Saved data entries
Segment Open
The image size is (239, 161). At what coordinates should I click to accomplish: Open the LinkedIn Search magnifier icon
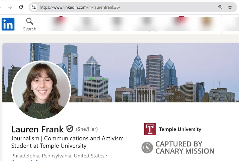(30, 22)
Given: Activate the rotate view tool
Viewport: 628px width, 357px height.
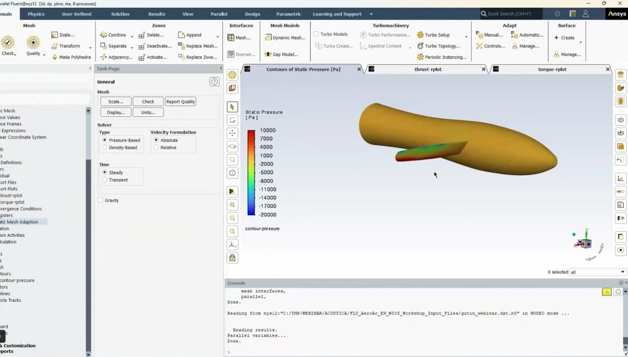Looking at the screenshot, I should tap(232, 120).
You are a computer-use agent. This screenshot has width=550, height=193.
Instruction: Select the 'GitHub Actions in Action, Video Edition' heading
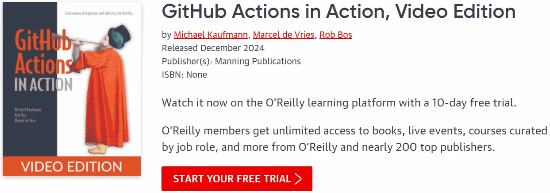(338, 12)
Segment Closed
## GOAL OF THE EXERCISE
Write the data out again word for word; leave the pictures behind.

## TASK RESULT
The image size is (239, 161). At what coordinates should I click to accomplish: Open the LinkedIn Search magnifier icon
(30, 22)
Given: Activate the rotate view tool
Viewport: 628px width, 357px height.
Looking at the screenshot, I should tap(232, 120).
You are a computer-use agent. This screenshot has width=550, height=193.
Instruction: Select the 'GitHub Actions in Action, Video Edition' heading
(338, 12)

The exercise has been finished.